Sicurezza e legalità per la movida: quattro denunce

Un servizio per la prevenzione ed il contrasto dei reati e l’incremento del livello di sicurezza reale e percepita della popolazione

Pubblicato 47 minuti fa

I servizi di controllo del territorio hanno impegnato i Carabinieri della Compagnia di Acireale che, operando per la prevenzione ed il contrasto dei reati e l’incremento del livello di sicurezza reale e percepita della popolazione, hanno rafforzato la presenza operativa nel comune di Acireale.  In tale contesto, i dispositivi di controllo, con il supporto della Compagnia di Intervento Operativo del 12° Reggimento “Sicilia”, sono stati dislocati nelle zone del centro urbano maggiormente interessate dalla movida. 

Durante una delle verifiche su strada i militari dell’Arma hanno trovato un 24enne del posto, fermato in territorio di Aci Catena, in possesso di diverse dosi di crack. Analogamente un 30enne, fermato lungo la strada provinciale per S. Maria Ammalati e sottoposto a perquisizione, è stato trovato con alcune dosi di crack e la somma in denaro contante di 265 euro, ritenuta provento dell’attività di spaccio. 

Per entrambi, sulla base degli indizi raccolti da verificare in sede giurisdizionaleè scattata la denuncia all’Autorità Giudiziaria per “detenzione ai fini di spaccio di sostanze stupefacenti” mentre lo stupefacente ed il denaro sono stati sequestrati dagli operanti. 

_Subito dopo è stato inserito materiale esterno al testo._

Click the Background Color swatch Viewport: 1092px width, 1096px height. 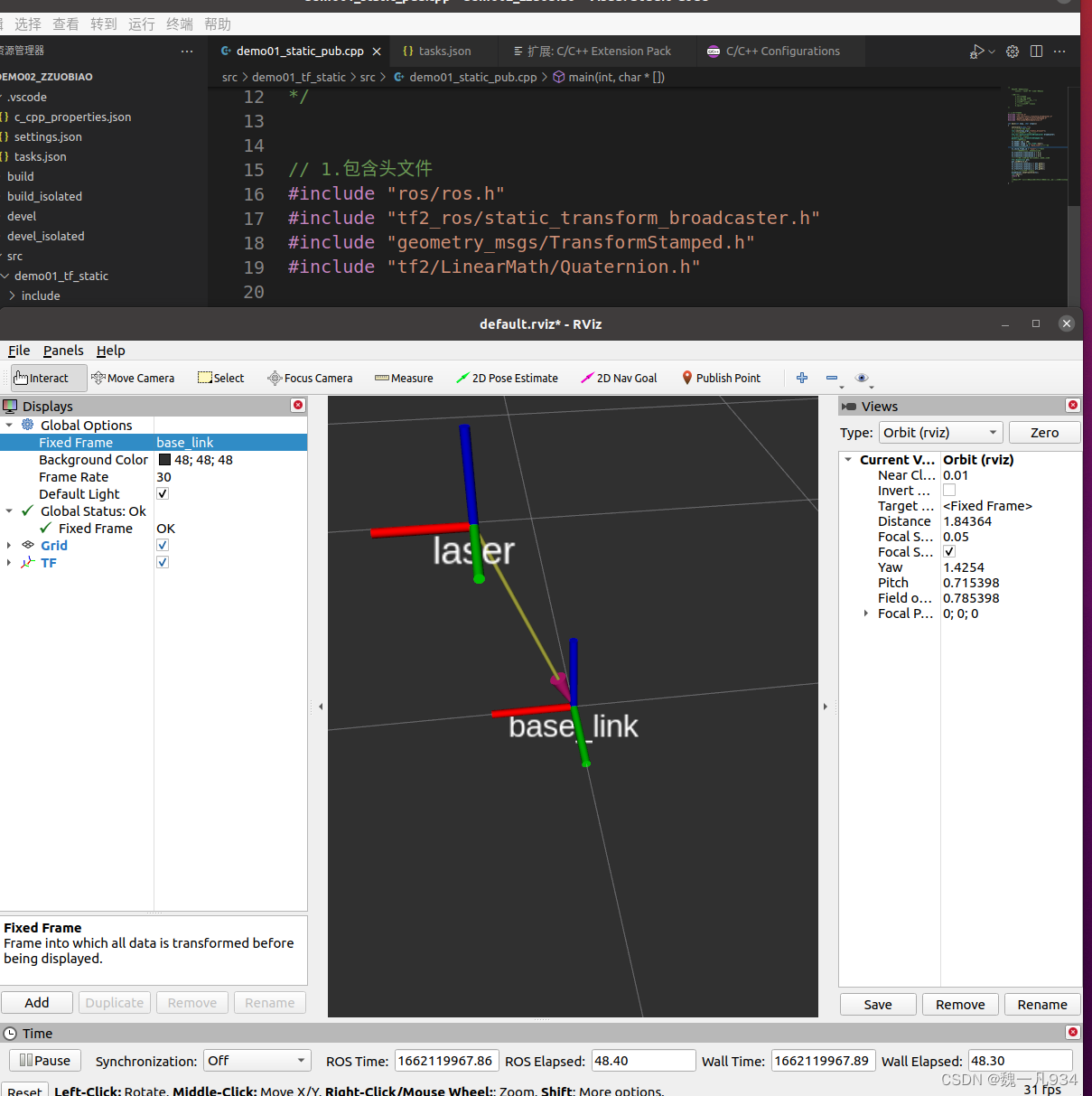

Un 20enne residente a Viagrande è stato invece sorpreso alla guida della sua auto in evidente stato di alterazione psicofisica. Tale circostanza ha indotto i Carabinieri a sottoporlo agli accertamenti per verificare il livello di alcool e droghe nel sangue, senonché, il giovane si è rifiutato fermamente di sottoporsi ai prelievi. Questa condotta ha fatto scattare per lui la denuncia all’A.G., ferma restando la presunzione di innocenza, valevole ora e fino a condanna definitiva.

 In collaborazione dei colleghi del Nucleo Ispettorato del Lavoro di Catania è stata attivata un’ispezione presso la frazione di Santa Tecla – scalo Pennisi. Qui, in una delle società operanti, un 30enne residente ad Aci Castello è stato deferito all’Autorità Giudiziaria per la violazione dell’art 20 comma 2 lett. d) D. Lgs. 81/2008.  L’uomo è stato infatti ritenuto responsabile di aver omesso di utilizzare i dispositivi di protezione a disposizione, nell’ambito della gestione del servizio di approdo per imbarcazioni da diporto presso il predetto scalo marittimo.